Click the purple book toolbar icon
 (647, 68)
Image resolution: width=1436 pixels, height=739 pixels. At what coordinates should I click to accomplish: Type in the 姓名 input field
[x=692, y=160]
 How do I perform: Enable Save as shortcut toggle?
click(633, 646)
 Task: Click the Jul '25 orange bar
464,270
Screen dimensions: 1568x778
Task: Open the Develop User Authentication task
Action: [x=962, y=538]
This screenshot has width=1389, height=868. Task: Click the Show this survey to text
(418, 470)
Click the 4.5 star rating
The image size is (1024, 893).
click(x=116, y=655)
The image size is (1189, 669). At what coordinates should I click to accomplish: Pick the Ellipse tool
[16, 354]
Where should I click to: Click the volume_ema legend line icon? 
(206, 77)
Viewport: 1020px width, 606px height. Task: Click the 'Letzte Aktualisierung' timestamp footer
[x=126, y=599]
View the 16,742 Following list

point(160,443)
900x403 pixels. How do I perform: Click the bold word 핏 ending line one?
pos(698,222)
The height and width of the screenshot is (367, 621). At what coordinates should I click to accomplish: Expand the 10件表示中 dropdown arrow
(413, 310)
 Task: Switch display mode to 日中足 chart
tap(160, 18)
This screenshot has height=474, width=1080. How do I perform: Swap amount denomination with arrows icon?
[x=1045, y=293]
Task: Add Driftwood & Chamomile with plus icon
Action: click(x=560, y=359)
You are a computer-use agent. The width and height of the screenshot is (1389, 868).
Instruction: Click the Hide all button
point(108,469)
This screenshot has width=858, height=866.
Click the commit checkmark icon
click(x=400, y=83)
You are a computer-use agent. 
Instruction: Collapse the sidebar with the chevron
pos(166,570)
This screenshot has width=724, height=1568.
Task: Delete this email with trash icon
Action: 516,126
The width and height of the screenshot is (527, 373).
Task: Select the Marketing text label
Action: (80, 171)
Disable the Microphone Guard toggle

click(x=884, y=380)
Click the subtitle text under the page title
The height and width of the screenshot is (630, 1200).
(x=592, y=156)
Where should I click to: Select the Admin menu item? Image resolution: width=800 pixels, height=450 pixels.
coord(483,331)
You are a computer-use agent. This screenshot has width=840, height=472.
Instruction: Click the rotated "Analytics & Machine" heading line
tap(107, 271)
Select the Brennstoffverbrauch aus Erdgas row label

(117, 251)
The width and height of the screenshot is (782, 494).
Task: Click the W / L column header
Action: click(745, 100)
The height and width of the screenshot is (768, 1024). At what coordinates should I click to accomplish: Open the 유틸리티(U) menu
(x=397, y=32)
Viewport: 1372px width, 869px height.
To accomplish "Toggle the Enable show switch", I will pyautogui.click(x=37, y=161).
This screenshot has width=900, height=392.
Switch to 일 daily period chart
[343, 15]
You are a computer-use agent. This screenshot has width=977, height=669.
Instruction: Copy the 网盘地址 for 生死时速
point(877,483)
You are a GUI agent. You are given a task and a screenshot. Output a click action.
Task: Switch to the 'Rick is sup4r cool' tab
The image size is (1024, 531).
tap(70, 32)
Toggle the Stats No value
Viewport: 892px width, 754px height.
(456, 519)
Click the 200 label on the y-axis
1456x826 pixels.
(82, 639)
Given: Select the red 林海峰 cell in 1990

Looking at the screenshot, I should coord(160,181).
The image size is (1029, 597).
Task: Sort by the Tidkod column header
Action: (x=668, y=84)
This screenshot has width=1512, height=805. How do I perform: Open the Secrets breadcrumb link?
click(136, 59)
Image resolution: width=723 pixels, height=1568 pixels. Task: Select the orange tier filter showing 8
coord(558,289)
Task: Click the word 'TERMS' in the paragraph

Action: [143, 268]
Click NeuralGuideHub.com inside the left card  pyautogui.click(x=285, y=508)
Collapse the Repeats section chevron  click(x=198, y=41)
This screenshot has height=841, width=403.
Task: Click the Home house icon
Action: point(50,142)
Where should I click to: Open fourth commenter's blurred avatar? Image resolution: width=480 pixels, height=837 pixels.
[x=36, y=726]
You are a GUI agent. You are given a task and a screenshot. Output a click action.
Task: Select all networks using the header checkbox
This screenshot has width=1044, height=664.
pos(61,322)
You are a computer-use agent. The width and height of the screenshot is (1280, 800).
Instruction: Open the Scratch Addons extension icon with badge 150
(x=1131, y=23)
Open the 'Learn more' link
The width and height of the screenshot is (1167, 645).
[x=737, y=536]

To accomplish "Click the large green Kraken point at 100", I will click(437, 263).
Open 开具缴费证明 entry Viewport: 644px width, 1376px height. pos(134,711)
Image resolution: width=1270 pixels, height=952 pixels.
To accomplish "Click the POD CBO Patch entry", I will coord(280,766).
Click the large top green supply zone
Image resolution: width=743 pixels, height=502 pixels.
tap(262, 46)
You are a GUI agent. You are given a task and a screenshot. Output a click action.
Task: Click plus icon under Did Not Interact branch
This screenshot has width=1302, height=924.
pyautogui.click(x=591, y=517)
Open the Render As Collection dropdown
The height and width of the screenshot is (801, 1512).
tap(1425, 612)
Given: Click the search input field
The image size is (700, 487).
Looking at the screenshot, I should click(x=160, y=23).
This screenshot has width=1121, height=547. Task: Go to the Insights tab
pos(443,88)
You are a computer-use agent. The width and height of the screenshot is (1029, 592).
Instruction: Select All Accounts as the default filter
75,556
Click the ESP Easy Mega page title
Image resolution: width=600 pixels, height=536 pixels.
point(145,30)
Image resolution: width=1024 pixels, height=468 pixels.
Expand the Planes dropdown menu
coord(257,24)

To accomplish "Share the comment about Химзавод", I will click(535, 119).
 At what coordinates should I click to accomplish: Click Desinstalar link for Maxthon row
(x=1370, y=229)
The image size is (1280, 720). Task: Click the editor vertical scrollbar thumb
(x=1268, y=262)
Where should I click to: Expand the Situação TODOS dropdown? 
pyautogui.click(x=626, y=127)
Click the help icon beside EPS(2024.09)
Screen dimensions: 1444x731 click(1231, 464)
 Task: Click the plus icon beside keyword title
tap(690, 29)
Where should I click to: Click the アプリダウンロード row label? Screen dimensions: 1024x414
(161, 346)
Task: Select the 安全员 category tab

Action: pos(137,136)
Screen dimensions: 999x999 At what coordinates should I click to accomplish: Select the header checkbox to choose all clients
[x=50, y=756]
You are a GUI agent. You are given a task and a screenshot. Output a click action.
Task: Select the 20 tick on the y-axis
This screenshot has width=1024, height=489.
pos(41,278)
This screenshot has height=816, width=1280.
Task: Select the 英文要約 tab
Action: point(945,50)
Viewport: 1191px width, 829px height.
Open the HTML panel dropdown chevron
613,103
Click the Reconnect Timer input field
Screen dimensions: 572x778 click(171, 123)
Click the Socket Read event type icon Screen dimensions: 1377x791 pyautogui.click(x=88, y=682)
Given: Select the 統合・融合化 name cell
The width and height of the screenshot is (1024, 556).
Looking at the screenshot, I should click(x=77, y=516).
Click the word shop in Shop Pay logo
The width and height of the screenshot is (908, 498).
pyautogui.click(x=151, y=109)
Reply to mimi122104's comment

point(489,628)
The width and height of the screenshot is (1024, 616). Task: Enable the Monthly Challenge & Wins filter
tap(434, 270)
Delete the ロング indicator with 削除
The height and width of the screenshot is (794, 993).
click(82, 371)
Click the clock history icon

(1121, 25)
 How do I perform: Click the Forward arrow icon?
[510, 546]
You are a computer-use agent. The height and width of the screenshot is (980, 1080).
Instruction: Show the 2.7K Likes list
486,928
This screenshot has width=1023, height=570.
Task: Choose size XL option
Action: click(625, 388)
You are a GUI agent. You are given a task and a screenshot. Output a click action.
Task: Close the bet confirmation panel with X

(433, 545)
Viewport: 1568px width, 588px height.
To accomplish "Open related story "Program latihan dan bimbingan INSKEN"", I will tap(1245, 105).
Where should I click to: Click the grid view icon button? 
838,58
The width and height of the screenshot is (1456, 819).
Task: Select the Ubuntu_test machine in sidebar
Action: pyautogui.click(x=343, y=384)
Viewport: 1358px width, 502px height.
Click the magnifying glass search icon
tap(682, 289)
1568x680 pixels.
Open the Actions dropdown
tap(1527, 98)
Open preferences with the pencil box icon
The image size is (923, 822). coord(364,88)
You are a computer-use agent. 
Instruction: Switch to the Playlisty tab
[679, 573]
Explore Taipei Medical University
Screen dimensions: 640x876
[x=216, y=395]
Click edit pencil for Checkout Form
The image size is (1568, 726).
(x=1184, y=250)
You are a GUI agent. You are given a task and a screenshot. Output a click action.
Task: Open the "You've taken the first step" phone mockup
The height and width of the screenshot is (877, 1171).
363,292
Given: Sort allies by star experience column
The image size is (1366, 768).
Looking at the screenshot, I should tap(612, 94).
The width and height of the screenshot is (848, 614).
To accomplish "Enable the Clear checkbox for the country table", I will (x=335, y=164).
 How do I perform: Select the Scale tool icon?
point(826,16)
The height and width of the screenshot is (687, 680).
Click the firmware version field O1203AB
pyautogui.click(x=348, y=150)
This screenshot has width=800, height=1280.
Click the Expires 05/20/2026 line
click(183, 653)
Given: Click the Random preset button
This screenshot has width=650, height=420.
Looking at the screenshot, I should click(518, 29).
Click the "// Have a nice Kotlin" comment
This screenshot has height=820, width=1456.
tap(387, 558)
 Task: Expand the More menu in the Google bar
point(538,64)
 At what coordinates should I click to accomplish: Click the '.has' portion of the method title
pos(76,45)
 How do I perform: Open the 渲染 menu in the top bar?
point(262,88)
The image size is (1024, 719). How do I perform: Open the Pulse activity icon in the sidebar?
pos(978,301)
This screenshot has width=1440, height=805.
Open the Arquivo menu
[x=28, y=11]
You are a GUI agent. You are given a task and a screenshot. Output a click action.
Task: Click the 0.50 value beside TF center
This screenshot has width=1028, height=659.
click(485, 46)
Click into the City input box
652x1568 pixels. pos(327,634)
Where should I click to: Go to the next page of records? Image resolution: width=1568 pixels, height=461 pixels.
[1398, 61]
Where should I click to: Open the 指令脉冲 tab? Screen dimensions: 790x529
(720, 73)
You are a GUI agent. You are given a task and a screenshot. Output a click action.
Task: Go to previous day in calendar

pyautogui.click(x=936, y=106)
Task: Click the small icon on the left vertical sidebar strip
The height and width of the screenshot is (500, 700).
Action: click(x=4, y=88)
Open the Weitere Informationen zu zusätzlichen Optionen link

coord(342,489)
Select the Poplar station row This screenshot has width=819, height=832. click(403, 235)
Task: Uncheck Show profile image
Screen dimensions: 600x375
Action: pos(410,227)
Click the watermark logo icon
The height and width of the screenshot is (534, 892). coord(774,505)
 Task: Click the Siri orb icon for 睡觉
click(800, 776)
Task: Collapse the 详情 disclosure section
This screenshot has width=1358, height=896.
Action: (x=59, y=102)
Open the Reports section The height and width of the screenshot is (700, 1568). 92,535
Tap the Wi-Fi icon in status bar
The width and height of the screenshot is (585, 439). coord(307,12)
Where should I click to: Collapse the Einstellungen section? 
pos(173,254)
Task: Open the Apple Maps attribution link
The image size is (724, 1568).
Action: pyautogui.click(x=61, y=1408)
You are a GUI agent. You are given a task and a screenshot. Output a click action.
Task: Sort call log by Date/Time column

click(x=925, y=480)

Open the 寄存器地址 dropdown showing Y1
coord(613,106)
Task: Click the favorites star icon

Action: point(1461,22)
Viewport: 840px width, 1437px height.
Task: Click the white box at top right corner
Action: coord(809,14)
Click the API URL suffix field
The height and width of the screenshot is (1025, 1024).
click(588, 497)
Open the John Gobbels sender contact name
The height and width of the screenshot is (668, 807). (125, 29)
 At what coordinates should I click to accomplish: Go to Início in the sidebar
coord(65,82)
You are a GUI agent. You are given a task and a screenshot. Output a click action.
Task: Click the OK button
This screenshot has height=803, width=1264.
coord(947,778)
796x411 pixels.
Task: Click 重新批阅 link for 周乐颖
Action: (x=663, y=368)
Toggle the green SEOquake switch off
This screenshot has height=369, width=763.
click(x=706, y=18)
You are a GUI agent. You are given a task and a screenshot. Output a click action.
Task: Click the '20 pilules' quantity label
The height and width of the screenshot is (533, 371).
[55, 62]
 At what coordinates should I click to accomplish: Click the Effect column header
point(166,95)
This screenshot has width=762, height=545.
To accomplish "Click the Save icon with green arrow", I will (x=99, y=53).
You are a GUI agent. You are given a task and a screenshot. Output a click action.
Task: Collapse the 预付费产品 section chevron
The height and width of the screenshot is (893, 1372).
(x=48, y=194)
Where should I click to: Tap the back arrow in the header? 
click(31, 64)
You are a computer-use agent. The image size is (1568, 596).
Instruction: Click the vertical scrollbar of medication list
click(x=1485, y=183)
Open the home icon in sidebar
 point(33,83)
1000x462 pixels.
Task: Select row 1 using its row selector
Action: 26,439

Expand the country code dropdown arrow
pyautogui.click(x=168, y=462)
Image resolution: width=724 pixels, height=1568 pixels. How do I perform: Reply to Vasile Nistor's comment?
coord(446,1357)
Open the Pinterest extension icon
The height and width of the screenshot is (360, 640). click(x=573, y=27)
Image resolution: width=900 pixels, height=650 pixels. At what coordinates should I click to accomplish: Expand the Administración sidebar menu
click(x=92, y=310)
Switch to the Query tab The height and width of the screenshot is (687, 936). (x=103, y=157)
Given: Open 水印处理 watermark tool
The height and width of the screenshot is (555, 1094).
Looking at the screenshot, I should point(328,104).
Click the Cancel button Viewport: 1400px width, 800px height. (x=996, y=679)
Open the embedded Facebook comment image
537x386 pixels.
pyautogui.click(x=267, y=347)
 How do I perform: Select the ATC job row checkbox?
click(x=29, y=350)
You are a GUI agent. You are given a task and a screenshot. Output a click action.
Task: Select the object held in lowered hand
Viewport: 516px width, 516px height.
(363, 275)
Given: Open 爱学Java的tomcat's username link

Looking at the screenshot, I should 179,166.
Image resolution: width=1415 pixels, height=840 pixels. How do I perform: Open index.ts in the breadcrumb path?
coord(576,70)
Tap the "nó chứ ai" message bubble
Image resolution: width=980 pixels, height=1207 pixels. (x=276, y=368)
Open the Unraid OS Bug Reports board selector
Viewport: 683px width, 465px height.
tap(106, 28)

—————

• **What to work on**
Everything from the line with "Where should I click to: Click the volume_ema" through the line with "This screenshot has width=858, height=866." in the listing above must be retyped exactly, with nothing added.

• **Your solution**
Where should I click to: Click the volume_ema legend line icon? 
(206, 77)
Viewport: 1020px width, 606px height. Task: Click the 'Letzte Aktualisierung' timestamp footer
[x=126, y=599]
View the 16,742 Following list

point(160,443)
900x403 pixels. How do I perform: Click the bold word 핏 ending line one?
pos(698,222)
The height and width of the screenshot is (367, 621). At what coordinates should I click to accomplish: Expand the 10件表示中 dropdown arrow
(413, 310)
 Task: Switch display mode to 日中足 chart
tap(160, 18)
This screenshot has height=474, width=1080. How do I perform: Swap amount denomination with arrows icon?
[x=1045, y=293]
Task: Add Driftwood & Chamomile with plus icon
Action: click(x=560, y=359)
You are a computer-use agent. The width and height of the screenshot is (1389, 868).
Instruction: Click the Hide all button
point(108,469)
This screenshot has width=858, height=866.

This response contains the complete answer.